▸ **Task instructions**
Add 120 to every click coordinate in the answers, from the line that contains "Task: Uncheck the" through the end of the entries, inclusive, and write out all of those lines again. Keep everything else in them unchanged, including any numbers outside the answers.

▸ **Dataset records**
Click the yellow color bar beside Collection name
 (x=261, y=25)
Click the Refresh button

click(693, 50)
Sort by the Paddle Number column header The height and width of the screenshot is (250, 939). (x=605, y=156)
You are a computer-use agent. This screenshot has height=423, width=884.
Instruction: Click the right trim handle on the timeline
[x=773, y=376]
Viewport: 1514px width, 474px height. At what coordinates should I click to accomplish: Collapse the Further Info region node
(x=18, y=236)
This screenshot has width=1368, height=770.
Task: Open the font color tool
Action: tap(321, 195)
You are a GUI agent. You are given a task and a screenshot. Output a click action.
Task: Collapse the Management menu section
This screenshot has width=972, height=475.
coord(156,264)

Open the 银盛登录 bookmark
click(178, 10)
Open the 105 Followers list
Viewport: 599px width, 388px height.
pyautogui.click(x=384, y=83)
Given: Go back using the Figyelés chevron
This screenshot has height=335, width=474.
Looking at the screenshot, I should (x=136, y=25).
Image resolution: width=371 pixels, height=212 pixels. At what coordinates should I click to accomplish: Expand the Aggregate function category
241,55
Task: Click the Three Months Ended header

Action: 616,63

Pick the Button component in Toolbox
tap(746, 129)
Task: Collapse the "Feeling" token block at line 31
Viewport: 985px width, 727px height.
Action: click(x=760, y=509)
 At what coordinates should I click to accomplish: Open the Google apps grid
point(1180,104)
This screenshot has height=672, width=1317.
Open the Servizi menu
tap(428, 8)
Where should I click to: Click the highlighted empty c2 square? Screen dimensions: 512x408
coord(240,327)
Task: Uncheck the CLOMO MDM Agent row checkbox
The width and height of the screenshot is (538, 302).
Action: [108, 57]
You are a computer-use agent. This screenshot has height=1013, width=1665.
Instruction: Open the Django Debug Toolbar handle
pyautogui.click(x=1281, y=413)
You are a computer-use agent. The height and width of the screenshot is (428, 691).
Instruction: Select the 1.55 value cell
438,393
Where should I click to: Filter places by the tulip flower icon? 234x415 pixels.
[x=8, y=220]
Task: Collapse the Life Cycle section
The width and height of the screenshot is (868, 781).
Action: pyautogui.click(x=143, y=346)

▸ **Reply to the exercise**
Task: Uncheck the CLOMO MDM Agent row checkbox
The width and height of the screenshot is (538, 302).
Action: [228, 177]
You are a computer-use agent. This screenshot has height=1013, width=1665.
Instruction: Open the Django Debug Toolbar handle
pyautogui.click(x=1401, y=533)
You are a computer-use agent. The height and width of the screenshot is (428, 691).
Instruction: Select the 1.55 value cell
558,513
Where should I click to: Filter places by the tulip flower icon? 234x415 pixels.
[x=128, y=340]
Task: Collapse the Life Cycle section
The width and height of the screenshot is (868, 781).
Action: pyautogui.click(x=263, y=466)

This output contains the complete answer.